Pleić emphasized the important role of local communities in RES projects and clarified that from the very beginning of planning the development of a RES project a communication line is established with the local community. Local communities are partners in the project, Pleić pointed out, and in the last 15 years of developing RES projects in Croatia we have been witnessing their wish to have such projects in their midst. It gives them numerous advantages:

“Local communities have multiple benefits from RES projects. Their goal is not only to charge communal fees, which is actually the minor part of the positive effect, although RES projects have paid on behalf of communal fees, ranging from a few hundred thousand HRK to more than a million HRK. They have a few other direct benefits such as energy rent paid by each project as well as new jobs. In addition, every RES project helps the local communities in which it is located through sponsorships and donations by all our members”, Pleić pointed out and emphasized the economic, social as well as environmental impact of RES, including the domestic component in RES projects – services and equipment. That share of domestic components varies from 30-40 percent up to 60 percent such is, for example, the case in the first geothermal plant in Croatia and in the most recent wind farm projects.

 In respect to the impact of RES projects on the environment, Hatić commented that this controversial theme in the media is more of a speculative nature.

“On the one hand we have global goals, the European Green Deal, national strategies and policies in which it is emphasized that are moving in the direction of renewable energy sources and, on the other, when the development of a RES project is initiated, the public reacts with resistance. RES are not only an issue of sustainable development but also of the inclusion of environmental protection experts as well as local communities and transparency of approach. It is the contemporary way od decision making, The component part of every project is the impact on the environment which is within the competence of experts.  Environmental protection is viewed now more seriously than ever before”, Hatić noted. He also pointed out the importance of cooperation between RES and agricultural production which opens numerous perspectives.  He noted the example of wind farm developed on agricultural land, pastures, biogas plants that are closely connected to agriculture, the synergy created by greenhouse production, etc. He particularly emphasized that today RES are no longer alternative sources, although they are often called that, but precisely the opposite –  today, fossil sources are alternative sources .

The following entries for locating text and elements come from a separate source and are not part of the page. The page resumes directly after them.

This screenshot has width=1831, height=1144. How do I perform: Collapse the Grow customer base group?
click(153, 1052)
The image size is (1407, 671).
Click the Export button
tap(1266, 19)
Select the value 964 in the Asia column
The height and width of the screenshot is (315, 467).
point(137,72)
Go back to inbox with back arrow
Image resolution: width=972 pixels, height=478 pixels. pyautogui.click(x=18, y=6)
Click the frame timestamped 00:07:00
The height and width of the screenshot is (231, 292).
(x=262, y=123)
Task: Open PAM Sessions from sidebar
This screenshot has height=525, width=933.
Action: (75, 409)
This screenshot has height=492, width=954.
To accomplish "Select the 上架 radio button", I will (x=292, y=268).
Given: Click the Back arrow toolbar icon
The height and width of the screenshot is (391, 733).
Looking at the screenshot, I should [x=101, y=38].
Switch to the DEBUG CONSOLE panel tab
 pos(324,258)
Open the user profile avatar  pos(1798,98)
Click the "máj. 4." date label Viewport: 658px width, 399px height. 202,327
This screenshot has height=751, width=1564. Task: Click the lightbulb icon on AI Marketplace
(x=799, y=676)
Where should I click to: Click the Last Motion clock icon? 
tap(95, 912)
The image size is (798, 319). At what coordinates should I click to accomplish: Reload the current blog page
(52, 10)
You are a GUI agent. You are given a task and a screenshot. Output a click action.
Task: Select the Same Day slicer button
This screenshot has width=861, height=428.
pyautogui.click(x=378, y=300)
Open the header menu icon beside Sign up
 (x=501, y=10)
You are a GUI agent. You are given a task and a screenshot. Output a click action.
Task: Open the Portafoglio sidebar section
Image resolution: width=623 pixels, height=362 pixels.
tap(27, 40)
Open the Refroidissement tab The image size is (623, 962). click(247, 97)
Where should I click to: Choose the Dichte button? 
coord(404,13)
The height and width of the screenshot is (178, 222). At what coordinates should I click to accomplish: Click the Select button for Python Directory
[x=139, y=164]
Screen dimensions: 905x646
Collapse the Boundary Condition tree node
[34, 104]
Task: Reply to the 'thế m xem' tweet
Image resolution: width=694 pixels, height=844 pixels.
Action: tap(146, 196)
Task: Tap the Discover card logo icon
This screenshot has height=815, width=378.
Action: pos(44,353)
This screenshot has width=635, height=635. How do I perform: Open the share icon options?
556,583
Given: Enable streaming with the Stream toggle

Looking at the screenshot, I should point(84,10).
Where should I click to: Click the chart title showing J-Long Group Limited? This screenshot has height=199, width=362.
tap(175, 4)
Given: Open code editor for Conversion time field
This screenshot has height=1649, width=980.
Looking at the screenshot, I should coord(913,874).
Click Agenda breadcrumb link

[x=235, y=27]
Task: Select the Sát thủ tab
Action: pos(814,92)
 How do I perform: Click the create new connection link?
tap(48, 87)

“The future of fossil sources is such that ores will be used as sources of raw materials in chemical and pharmaceutical industries for example. The EU has drawn up a major recovery budget and a large proportion of those funds are directed toward RES.  A social will exists and the EU has recognized investments in RES as an essential part of the whole story”, Habić noted.

Part of the EU funds are intended for the faster integration of RES in the electric power system. Speaking of the existing electric power grid and approval of numerous RES projects, particularly those in small local communities, Pleić emphasized that the grid can, has to and will support the greater integration of RES.

At present we have in Croatia, and globally as well, electric power grids that are more than 50 or so years old. At the time they were built, the production and sources of energy were different than they are today. Today, however, everything is different, even the habits of consumers have changed. Great possibilities have opened up now to have as many resources as possible allocated through the Green Deal and EU funds to these ends”, Pleić emphasized.